## [YOUR OBJECTIVE]
Return, exactly and in full, the lines of the records below starting at the one with "This screenshot has height=276, width=182." and ending at the one with "Given: Uncheck Show", and no other lines.

## [INFORMATION SHOWN]
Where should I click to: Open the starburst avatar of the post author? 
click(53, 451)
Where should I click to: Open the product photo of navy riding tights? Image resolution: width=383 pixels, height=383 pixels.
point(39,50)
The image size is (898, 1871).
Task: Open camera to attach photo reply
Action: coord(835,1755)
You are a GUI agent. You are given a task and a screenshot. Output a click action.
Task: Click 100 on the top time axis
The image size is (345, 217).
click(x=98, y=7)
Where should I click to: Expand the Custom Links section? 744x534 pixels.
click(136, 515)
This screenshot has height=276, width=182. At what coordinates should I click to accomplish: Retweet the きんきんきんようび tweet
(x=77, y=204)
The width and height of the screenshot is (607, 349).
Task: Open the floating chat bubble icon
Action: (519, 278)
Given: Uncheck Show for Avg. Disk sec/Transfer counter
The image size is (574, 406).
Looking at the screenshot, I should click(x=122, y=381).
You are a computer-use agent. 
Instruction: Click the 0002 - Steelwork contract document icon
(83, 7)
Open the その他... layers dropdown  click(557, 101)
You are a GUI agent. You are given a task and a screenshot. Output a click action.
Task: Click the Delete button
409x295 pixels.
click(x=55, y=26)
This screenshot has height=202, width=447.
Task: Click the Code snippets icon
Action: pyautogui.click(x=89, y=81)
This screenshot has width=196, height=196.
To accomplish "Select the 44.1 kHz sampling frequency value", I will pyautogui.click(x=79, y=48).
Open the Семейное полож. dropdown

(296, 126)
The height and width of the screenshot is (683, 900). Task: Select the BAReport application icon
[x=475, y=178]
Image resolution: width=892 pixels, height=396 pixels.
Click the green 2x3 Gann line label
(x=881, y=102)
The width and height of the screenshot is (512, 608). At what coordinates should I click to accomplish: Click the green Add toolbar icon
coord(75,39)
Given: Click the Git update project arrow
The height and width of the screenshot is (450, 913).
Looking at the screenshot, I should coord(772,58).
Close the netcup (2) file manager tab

## [TASK ANSWER]
This screenshot has height=276, width=182. At what coordinates should I click to accomplish: Retweet the きんきんきんようび tweet
(x=77, y=204)
The width and height of the screenshot is (607, 349).
Task: Open the floating chat bubble icon
Action: (519, 278)
Given: Uncheck Show for Avg. Disk sec/Transfer counter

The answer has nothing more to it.